Each instruction range may correspond to:

```text id="jlwm1s"
line number
column offset
end line
end column
```

The code object stores compressed mapping tables.

## 25.32 Stack Size Computation

The compiler computes maximum stack depth.

Example:

```python id="7qdzg3"
a + b * c
```

Possible stack evolution:

```text id="jlwm1t"
a
a, b
a, b, c
a, temp
result
```

Maximum depth: 3.

This becomes `co_stacksize`.

Frames allocate enough stack space based on this value.

## 25.33 Basic Blocks

Internally, the compiler often groups instructions into basic blocks.

A basic block is a sequence of instructions with:

```text id="jlwm1u"
single entry
single exit
no internal jumps
```

Example:

```python id="w2g2q7"
if cond:
    a()
b()
```

Possible block structure:

```text id="jlwm1v"
block 1:
    evaluate cond
    conditional jump

block 2:
    a()
    jump

block 3:
    b()
```

Basic blocks simplify control-flow analysis and jump resolution.

## 25.34 Jump Resolution

The compiler initially emits symbolic labels.

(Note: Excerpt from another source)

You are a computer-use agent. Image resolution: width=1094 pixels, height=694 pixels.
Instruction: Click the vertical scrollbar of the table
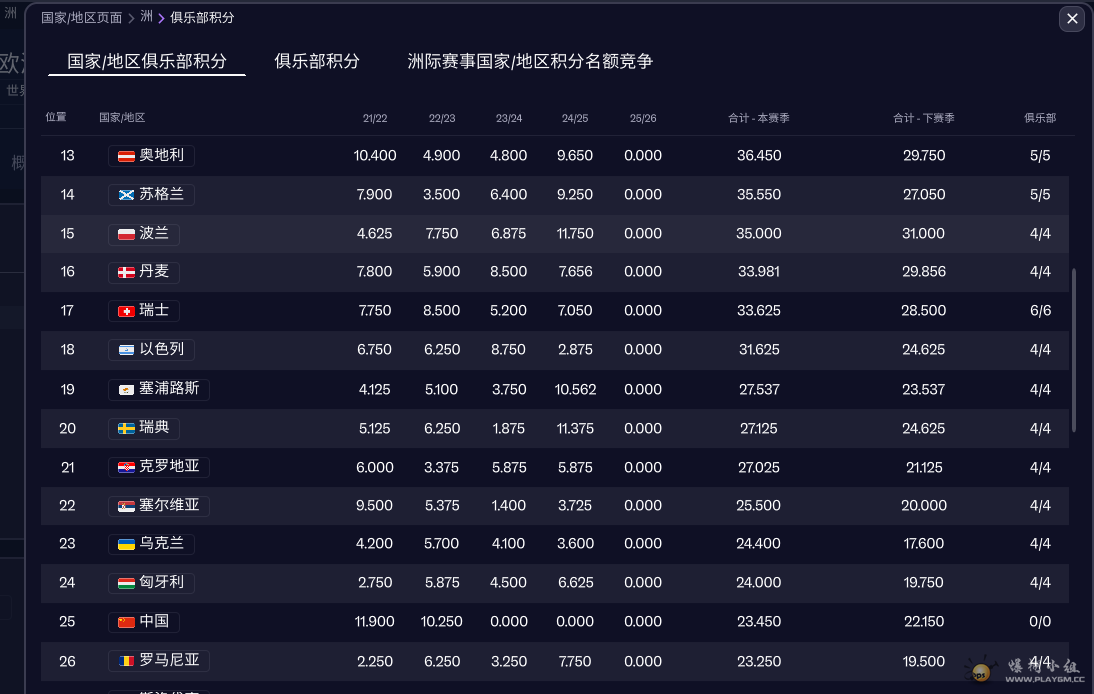[x=1074, y=350]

Later assembly resolves actual instruction offsets.

Conceptual process:

```text id="jlwm1w"
emit instructions
emit labels
calculate instruction offsets
replace labels with offsets
insert extended arguments if needed
recalculate offsets if sizes changed
```

Jump resolution is one reason compilation is multi-stage.

## 25.35 Inline Caches and Specialization Support

Modern CPython bytecode supports adaptive specialization.

The compiler may emit cache entries associated with instructions.

Example operations benefiting from specialization:

```text id="jlwm1x"
attribute access
global lookup
binary operations
calls
method dispatch
```

Initial bytecode is generic.

Runtime specialization may later replace behavior with optimized fast paths.

The compiler prepares instruction layouts that allow this adaptation.

## 25.36 Bytecode Inspection

Use `dis` to inspect generated bytecode.

Example:

```python id="jlwm1y"
import dis

def f(a, b):
    return a + b

dis.dis(f)
```

Useful inspection functions include:

```text id="jlwm1z"
dis.dis
dis.Bytecode
dis.get_instructions
```

Bytecode inspection is essential for:

```text id="jlwm20"
compiler debugging
performance analysis
tooling
education
reverse engineering Python behavior
```

## 25.37 Version Sensitivity

Bytecode changes between CPython versions.

Changes may include:

```text id="jlwm21"
new opcodes
removed opcodes
opcode renaming
instruction format changes
specialization changes
exception handling changes
line table changes
```

Tools should avoid depending on exact bytecode layouts across versions unless version-specific support exists.

Use public APIs rather than parsing raw bytecode manually whenever possible.

## 25.38 Important CPython Source Areas

Important files include:

```text id="jlwm22"
Python/compile.c
Python/flowgraph.c
Python/assemble.c
Python/bytecodes.c
Include/opcode_ids.h
Lib/dis.py
Lib/opcode.py
```

Conceptual roles:

| Area          | Role                                   |
| ------------- | -------------------------------------- |
| `compile.c`   | AST traversal and instruction emission |
| `flowgraph.c` | Control-flow graph handling            |
| `assemble.c`  | Bytecode assembly and jump resolution  |
| `bytecodes.c` | Opcode definitions                     |
| `opcode.py`   | Opcode metadata                        |
| `dis.py`      | Bytecode inspection                    |

## 25.39 Minimal Mental Model

Use this model:

```text id="jlwm23"
The compiler walks the AST.
Expressions emit stack-based instructions.
Statements emit side-effect and control-flow instructions.
Constants, names, and locals become indexed table references.
Control flow becomes jumps and exception metadata.
Functions, classes, comprehensions, and generators create nested code objects.
The final instruction stream becomes part of a code object executed by the CPython virtual machine.
```

Bytecode generation is the stage where Python syntax becomes executable virtual machine operations.